━━━ Entries shown ━━━

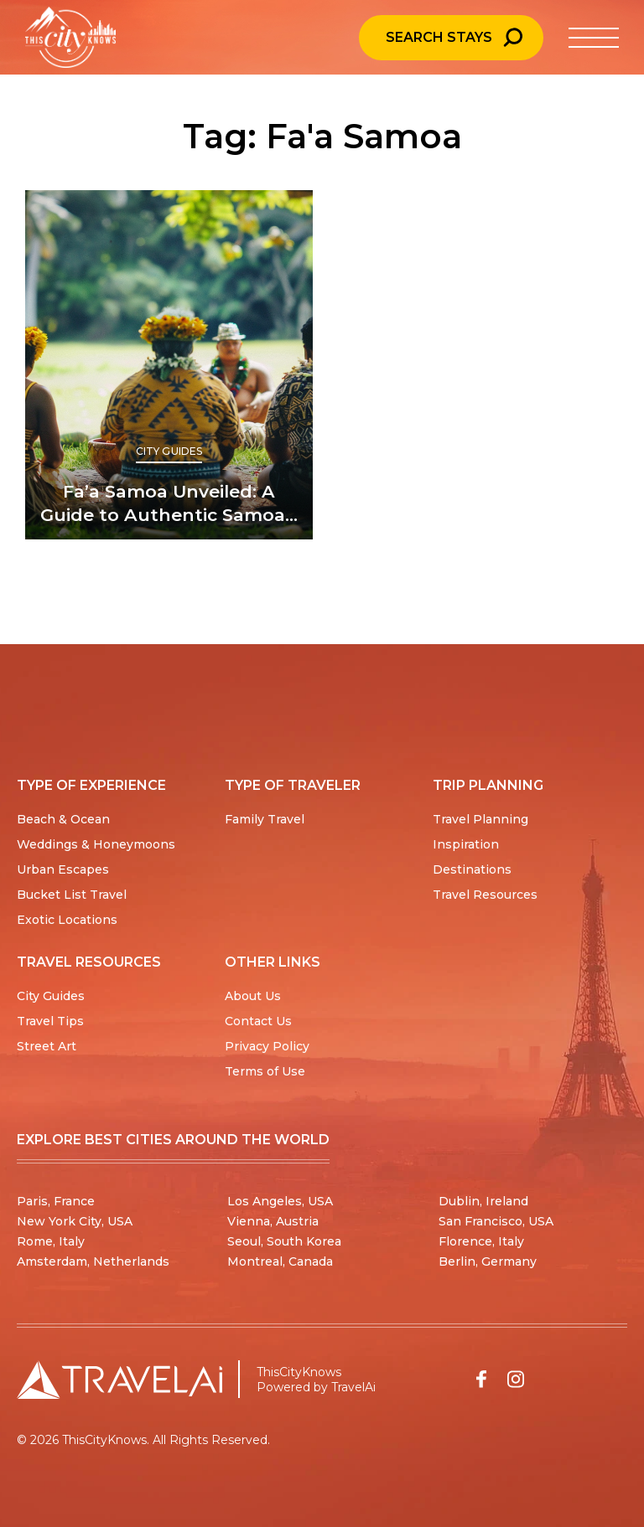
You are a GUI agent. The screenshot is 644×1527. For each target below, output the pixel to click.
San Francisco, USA (496, 1221)
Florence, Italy (481, 1241)
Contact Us (258, 1021)
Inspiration (466, 844)
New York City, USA (74, 1221)
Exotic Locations (67, 919)
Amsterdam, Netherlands (93, 1261)
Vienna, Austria (273, 1221)
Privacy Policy (267, 1046)
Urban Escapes (63, 869)
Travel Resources (485, 894)
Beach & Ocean (63, 819)
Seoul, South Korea (284, 1241)
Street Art (46, 1046)
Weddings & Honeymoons (96, 844)
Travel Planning (480, 819)
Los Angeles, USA (280, 1201)
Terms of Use (265, 1071)
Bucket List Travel (72, 894)
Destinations (472, 869)
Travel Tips (50, 1021)
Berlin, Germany (488, 1261)
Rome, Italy (51, 1241)
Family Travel (264, 819)
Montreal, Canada (280, 1261)
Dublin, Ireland (483, 1201)
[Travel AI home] (119, 1379)
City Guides (169, 451)
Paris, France (56, 1201)
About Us (253, 995)
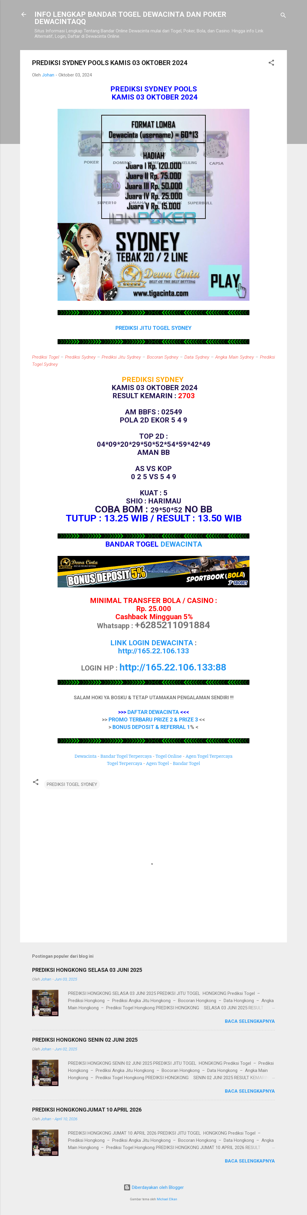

━━━

:: Task description ::
Convert every row above into a numbered list, one line per item, leaving out blank lines and the pictures.

:: Solution for this exercise ::
1. You are a GUI agent. The screenshot is 644×1527. For each target below, output the pixel to click.
2. San Francisco, USA (496, 1221)
3. Florence, Italy (481, 1241)
4. Contact Us (258, 1021)
5. Inspiration (466, 844)
6. New York City, USA (74, 1221)
7. Exotic Locations (67, 919)
8. Amsterdam, Netherlands (93, 1261)
9. Vienna, Austria (273, 1221)
10. Privacy Policy (267, 1046)
11. Urban Escapes (63, 869)
12. Travel Resources (485, 894)
13. Beach & Ocean (63, 819)
14. Seoul, South Korea (284, 1241)
15. Street Art (46, 1046)
16. Weddings & Honeymoons (96, 844)
17. Travel Planning (480, 819)
18. Los Angeles, USA (280, 1201)
19. Terms of Use (265, 1071)
20. Bucket List Travel (72, 894)
21. Destinations (472, 869)
22. Travel Tips (50, 1021)
23. Berlin, Germany (488, 1261)
24. Rome, Italy (51, 1241)
25. Family Travel (264, 819)
26. Montreal, Canada (280, 1261)
27. Dublin, Ireland (483, 1201)
28. [Travel AI home] (119, 1379)
29. City Guides (169, 451)
30. Paris, France (56, 1201)
31. About Us (253, 995)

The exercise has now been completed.